I remind my readers that current membership of both the LNP and Labor is at an all time low. I estimate the LNP has less than 15,000 and Labor at 20,000 tops. This means the majority of Australians are governed by a very small, what I call ‘political class,’ trying desperately to hold on to power, by hook or by crook.

A new charismatic leader emerged in Italy recently called Peppe Grillo. A comedian and political satirist who happened also to be ineligible to sit in the Italian Parliament, but he created the 5 Star Movement in 2012 receiving over 33% of the national vote in Italy’s recent election, securing them coalition government, much to the world’s surprise.

I predict Australia’s time is just around the corner.

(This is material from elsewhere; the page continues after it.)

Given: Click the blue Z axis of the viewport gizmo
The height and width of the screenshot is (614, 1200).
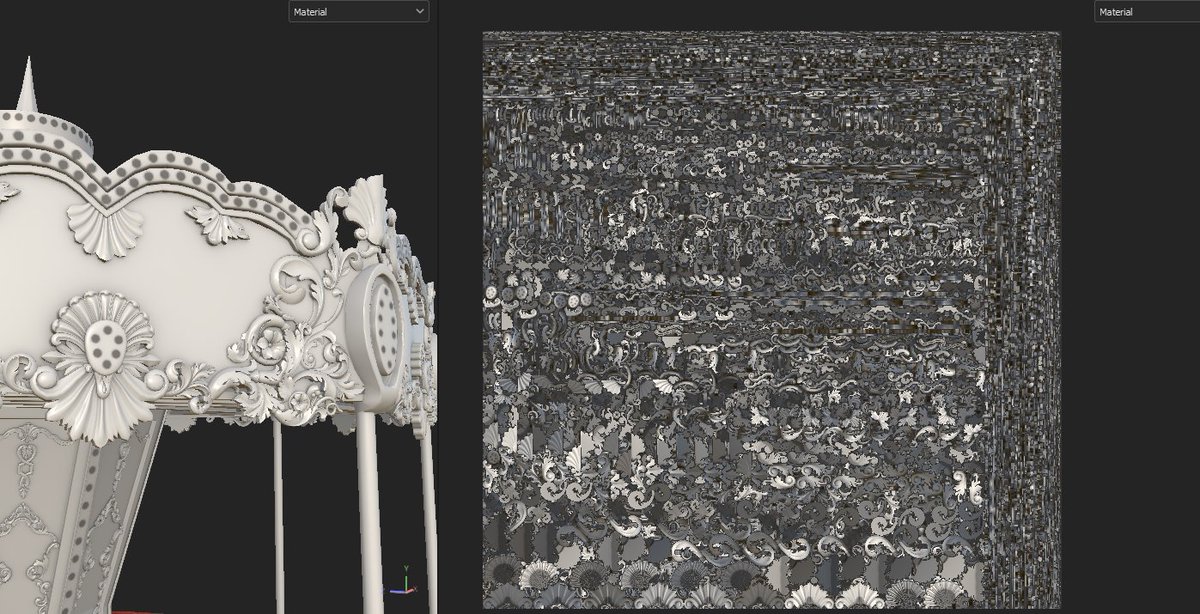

The ancient Greek philosopher Plato, told us long ago in his famous treatise ‘the Republic’:

“One of the penalties of refusing to participate in politics is that you end up being governed by your inferiors.”

We see this being played out in Australia in 2019 with great clarity. We know we are capable of so much better than this and we will intervene and cause necessary disruption of our own making.

As both government and opposition are hell bent on turning Australia into a police state, chipping away little by little at whatever citizen ‘rights’ remain, the majority of Australians find this unacceptable. People get their news and current affairs through social media, regardless of MSM opinion-based reporting. This supports the change I believe so many voters like me want.